Ia menjelaskan, nilai plus itu terwujud dalam berbagai layanan tambahan ataupun ketentuan yang diterapkan di rumah sakit. Salah satunya memastikan makanan yang diberikan ke pasien adalah makanan yang halal.
Rumah sakit syariah, lanjut dia, juga menerapkan tiga indikator mutu wajib. Pertama, pasien muslim yang menjelang sakratulmaut wajib hukumnya mendapatkan bimbingan. Kedua, mengingatkan waktu shalat kepada pasien Muslim sekaligus memberikan bimbingan.
"Ketiga, pemasangan kateter. Itu kan melibatkan alat kelamin ya, itu wajib dilakukan oleh gender yang sama," katanya.
Selain pelayanan, sambung dia, proses transaksi rumah sakit syariah juga berlandaskan aturan Islam.
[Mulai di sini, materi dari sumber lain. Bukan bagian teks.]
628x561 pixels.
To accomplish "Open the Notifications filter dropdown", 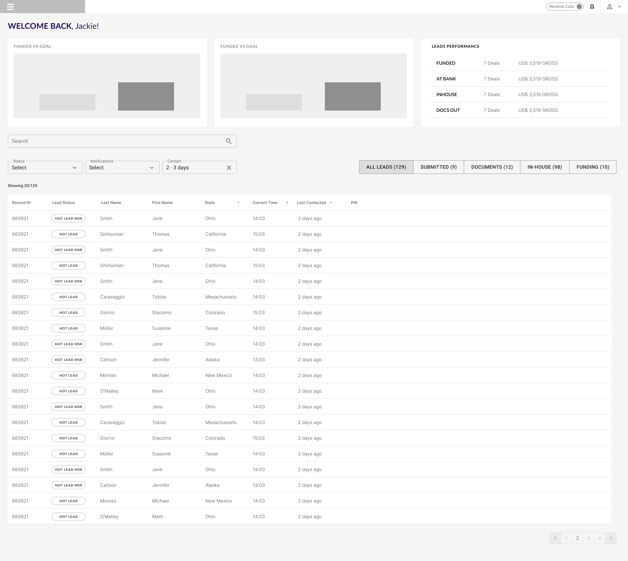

Mulai dari transaksi pihak rumah sakit dengan pasien, dokter hingga dengan pihak pemasok kebutuhan rumah sakit. "Semua pakai akad syariah," ucap Masyhudi.
Berdasarkan data MUKISI, per April 2020, terdapat 22 rumah sakit syariah di seluruh Indonesia. Di antaranya Rumah Sakit Islam Sultan Agung Semarang, RSUD Tangerang, RSUD Kandangan Kalsel, Rumah Sakit Kelas A Zainul Abidin di Aceh, dan RSUD Meuraxa Banda Aceh.
Lalu juga terdapat 65 rumah sakit yang sedang dalam proses sertifikasi di DSN MUI. Adapun pihak MUKISI menargetkan 100 rumah sakit mendapatkan sertifikat syariah tahun ini. Total rumah sakit di Indonesia sekitar 2.900.